Many of the mafic dykes that make up the regional swarms are less than a metre across, although dykes up to 10 m across are fairly common (Plate P001078). A few even broader ones have been recorded but these may be composite intrusions. Nearly all of the dykes consist of basalt and/or dolerite. The Skye and Mull central complexes were the major sources of dyke swarms that extend from the Outer Hebrides and St Kilda (itself formed by a Palaeogene central complex) south-east across southern Scotland and into northern England. Dykes in Northern Ireland focus on the Slieve Gullion Ring-complex and the Mourne Mountains plutonic centres, but the regional swarms extend from Rockall (another Palaeogene granite) in the north west, to Wales and the English Midlands in the south-east.
Post-volcanic sedimentary rocks
Following the cessation of magmatic activity in the Antrim–Hebridean region, sedimentation continued in the offshore, North Sea and Faroes–Shetland basins, where substantial thicknesses of mainly fine-grained clastic strata accumulated. The continuing deposition of volcanic ash layers demonstrates that magmatism was still active farther afield. Much of northern Britain and Northern Ireland remained dry land subject to erosion, and very little sedimentary deposition occurred onshore. Only two sequences are preserved: one in the vicinity of Lough Neagh, Northern Ireland, and the other in the Buchan area of north-east Scotland.
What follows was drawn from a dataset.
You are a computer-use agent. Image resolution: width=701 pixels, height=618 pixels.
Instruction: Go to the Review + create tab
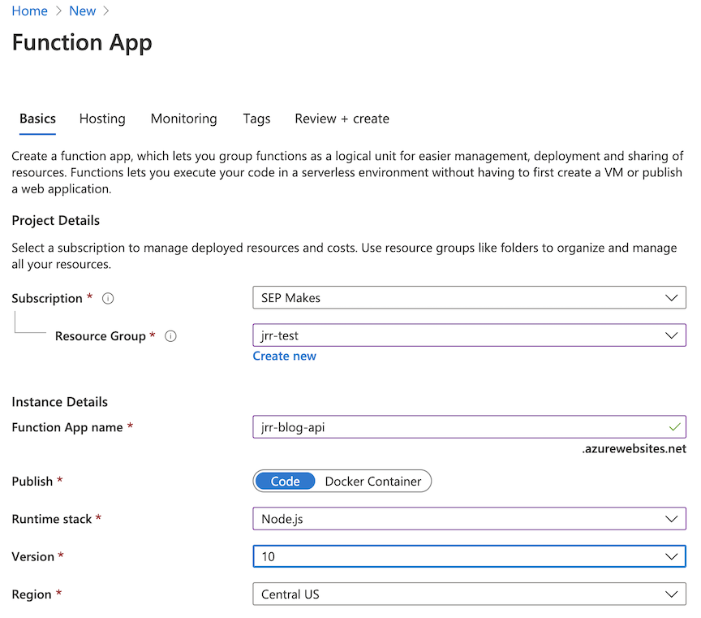342,119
The Lough Neagh Clays Group strata (G) accumulated during the late Palaeogene, about 25 million years ago, in a faulted basin that originally covered most of the Antrim lava plateau. The preserved remnants now appear mostly as fault-controlled outliers within the basalt lava outcrop. A basal succession comprises 275 m of reddish brown lateritic clay with thin interbeds of sand, clay and lignite. It is conformably succeeded by at least 280 m of grey and brown clay, lignitic clay with siderite nodules and lignite, seams of which range up to 100 m thick; thin sandy interbeds occur sporadically. The depositional environment was fluvial and lacustrine, with the lignite originating as swamp and raised peat accumulations. The plant types present show the climate to have been temperate and frost-free; coniferous forest probably covered adjacent uplands.
Across much of Scotland, the Palaeogene and Neogene periods were a time of erosion and deep weathering but, in north-east Scotland, sedimentary accumulations from that interval make up the Buchan Gravels Formation (N). The deposits are up to about 25 m thick with clasts, commonly of flint, quartzite and weathered granite, contained in a kaolinitic, silty-clay matrix; they have suffered pervasive, subaerial weathering under warm, humid conditions. A fluvial origin is possible for the younger quartzite-rich gravels. The older gravels contain mostly flint and granite clasts and, though now about 120 m above sea level, probably originated as a beach accumulation when sea level was much higher.